> [Task objective]: The line that contains "You are a computer-use" marks the start. Please set it down, with every later line of the data, exactly and without pictures.

Start of Input material

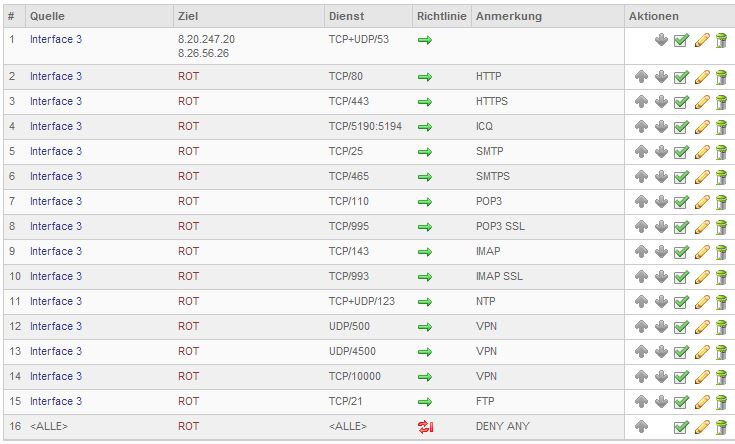Move the HTTP rule up
This screenshot has height=444, width=735.
coord(641,77)
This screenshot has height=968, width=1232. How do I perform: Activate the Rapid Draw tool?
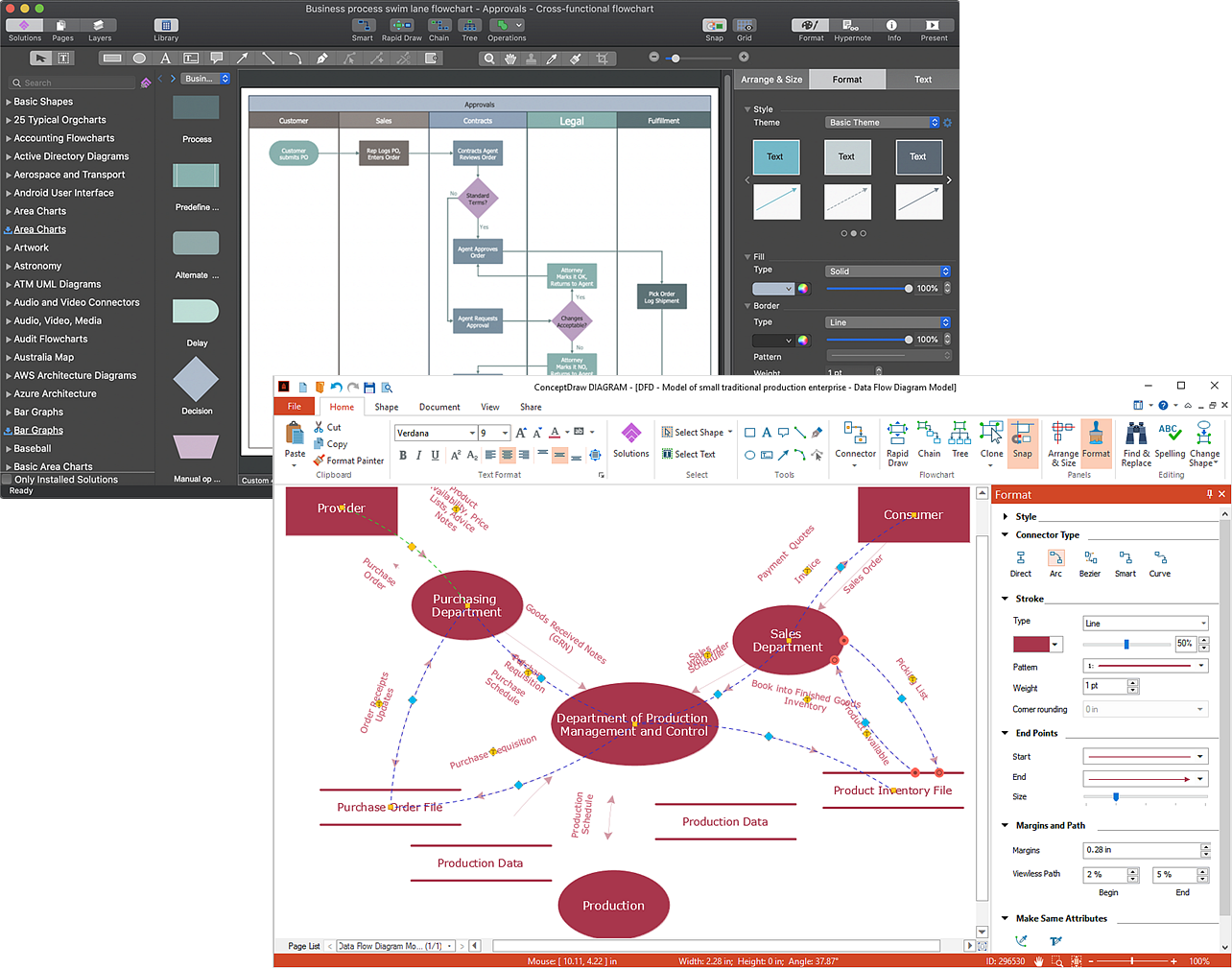click(x=896, y=444)
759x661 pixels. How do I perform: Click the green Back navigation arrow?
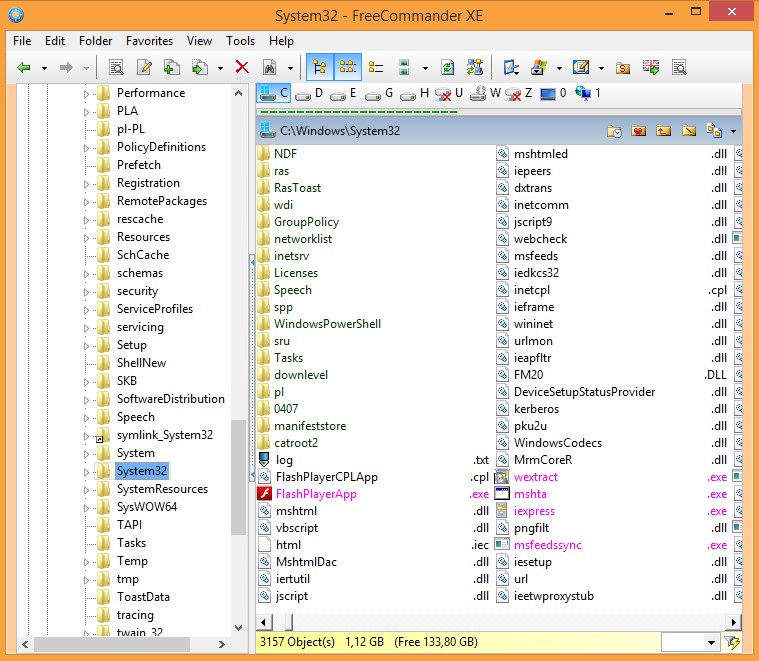[x=24, y=68]
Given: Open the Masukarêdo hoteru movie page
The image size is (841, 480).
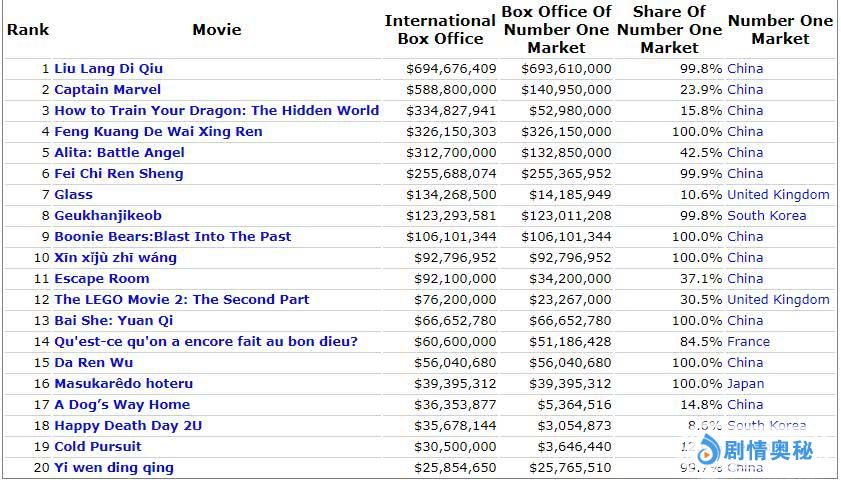Looking at the screenshot, I should pos(123,384).
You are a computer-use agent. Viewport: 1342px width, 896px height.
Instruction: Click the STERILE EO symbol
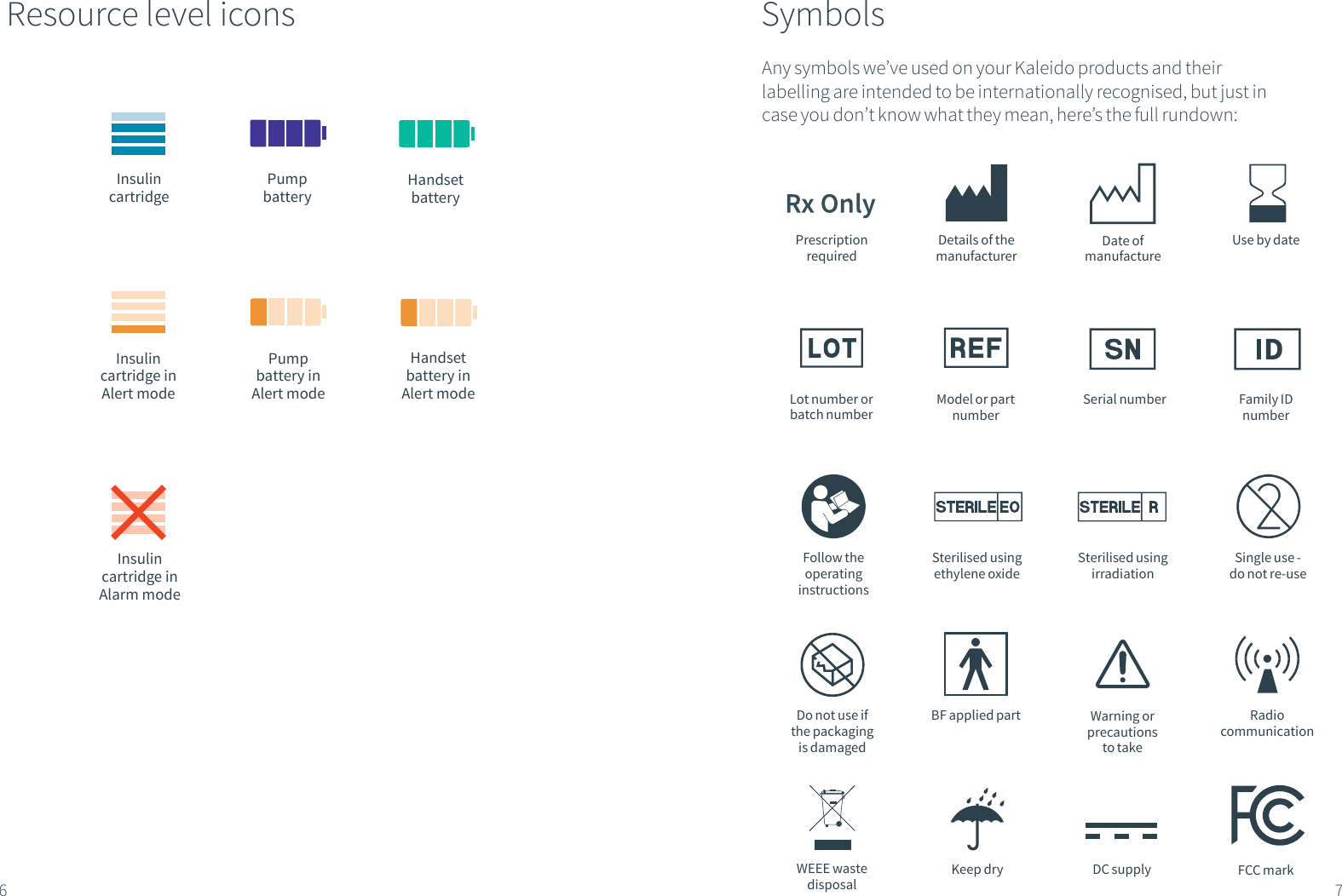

End of Input material

> [Solution to this exercise]:
You are a computer-use agent. Viewport: 1342px width, 896px height.
Instruction: Click the STERILE EO symbol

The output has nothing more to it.